= Exercise brief =
From the listing below, return each line that contains the word "Task".

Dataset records
════
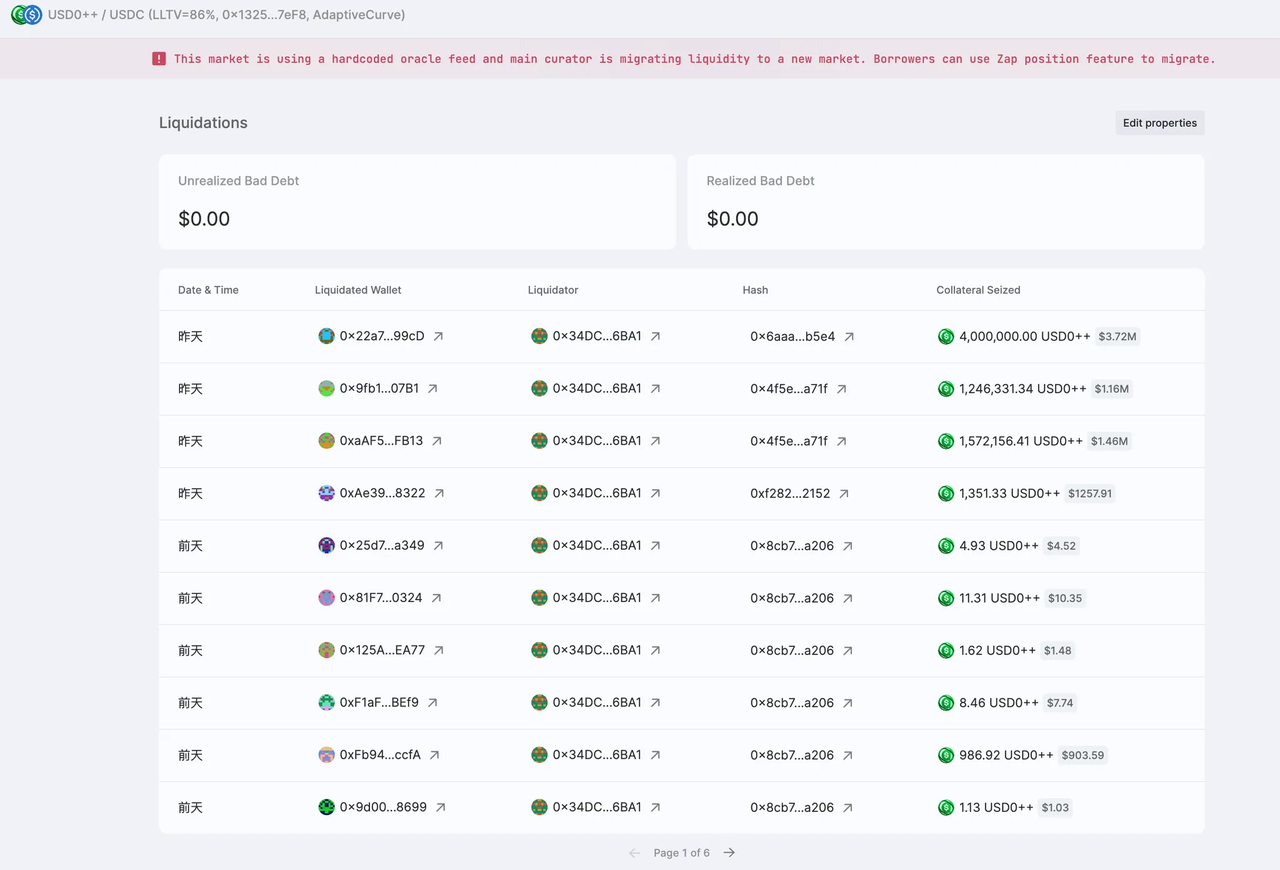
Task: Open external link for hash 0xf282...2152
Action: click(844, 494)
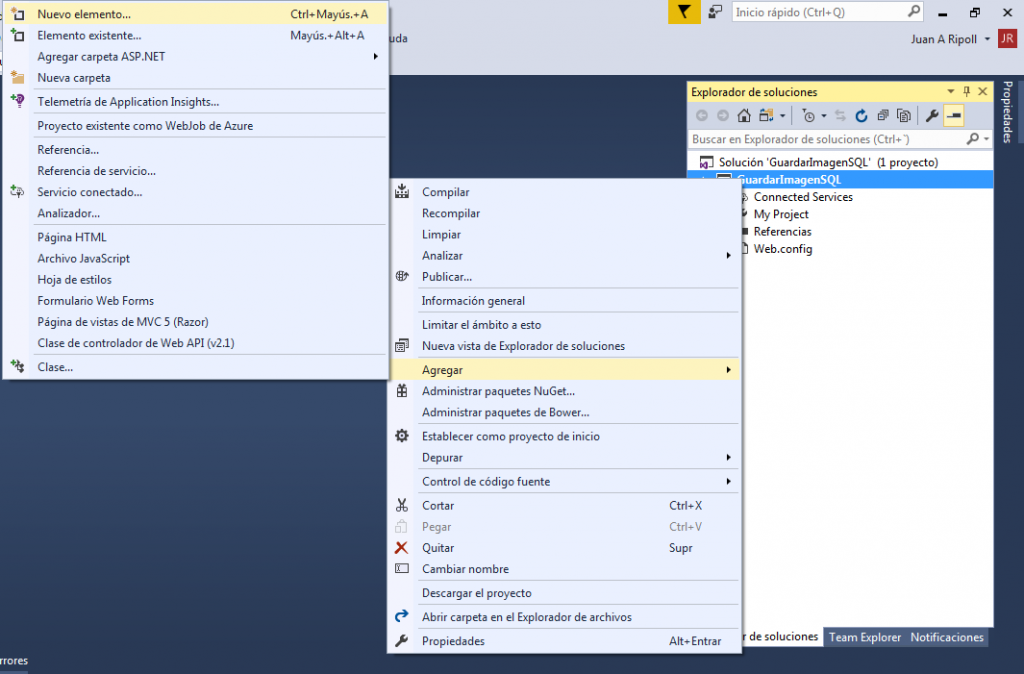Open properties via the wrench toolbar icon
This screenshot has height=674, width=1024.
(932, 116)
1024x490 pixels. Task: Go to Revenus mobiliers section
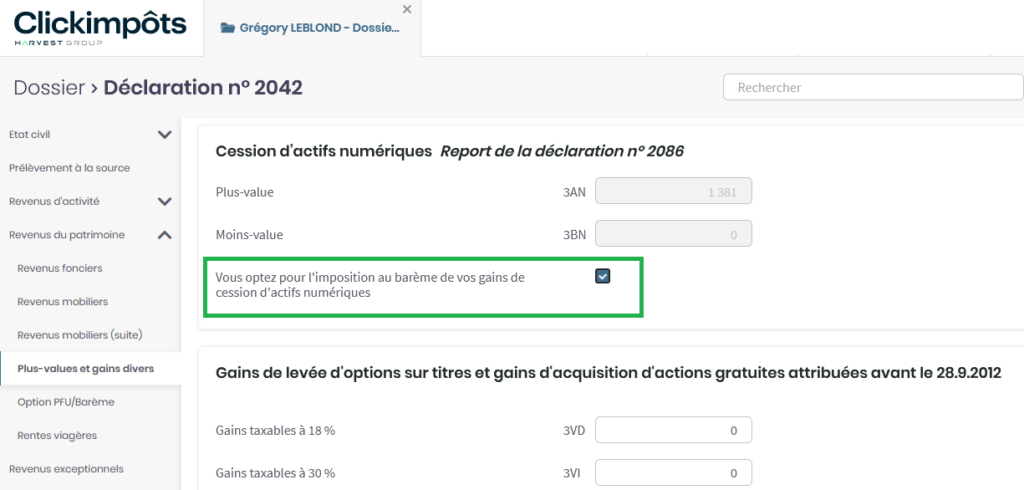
════
= Solution for this exercise =
Task: Open external link for hash 0xf282...2152
1024x490 pixels. Task: Go to Revenus mobiliers section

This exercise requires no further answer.